The transaction announced Monday will see a unit of Starboard Value LP, a hedge fund, acquire Cyxtera through proceeds of approximately $654 million, including a $250 million private placement of common stock at $10 a share. Once the deal is completed, Cyxtera expects its common stock to be listed on the NASDAQ exchange under the symbol CYXT. Current owners of Cyxtera, including co-founding investment group BC Partners, will retain approximately 58% ownership of the combined company. Starwood CEO Jeff Smith and BC Partners’ Partner, Chairman, and Chairman of the Executive Committee Raymond Svider and Partner Fahim Ahmed will also serve on the combined company’s board.

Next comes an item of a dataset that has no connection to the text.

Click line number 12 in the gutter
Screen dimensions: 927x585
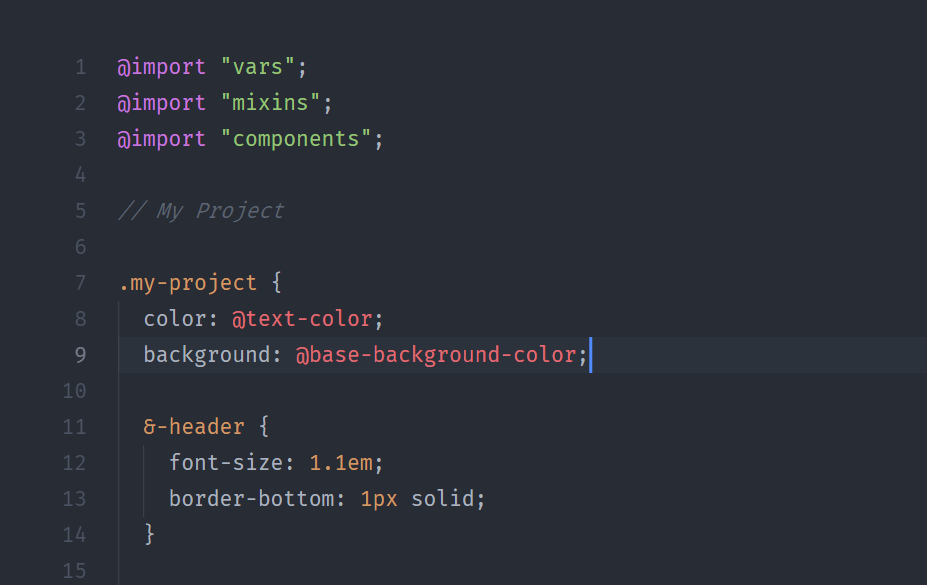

The deal is expected to close in mid-2021.

In October, ratings group Moody’s published a review of Cyxtera. It found the company faced “persistent difficulties” growing revenue and earnings thanks to “weaker than expected” bookings and “intense” industry competition. As a result, Moody’s said, the company was likely facing a difficult cash situation.

In the interview, Medina said any challenges the company may have faced were behind it now that the carve-out from CenturyLink-Lumen was completed.

“We’re done with the sausage-making,” he said. “So reading Moody’s, that doesn’t take into consideration that at the given time, that was the challenge.”

He continued:

“This is a gigantic market, and the tailwinds are enormous — the explosion of data is not going to stop anytime soon. All this tech stuff you’re reading about, whatever else may be true, they all need to be connected, and we’re the plumbing, like the picks and axes in a gold rush. We don’t know how many will succeed, but they all need what we have.”

According to a Cyxtera release, the company generated some $690 million in revenues and adjusted earnings of $213 million in 2020. Cyxtera CEO and longtime Medina colleague Nelson Fonseca said the company now operates as a “live marketplace” where Cyxtera clients can transact with one another using the Cyxtera platform.

“This is a big market,” Fonseca said. “There are going to be a lot of winners.”

Said Jeff Smith, Starwood founder CEO: “Cyxtera is at an exciting inflection point, poised for significantly improved growth and profitability in an industry with powerful secular tailwinds.”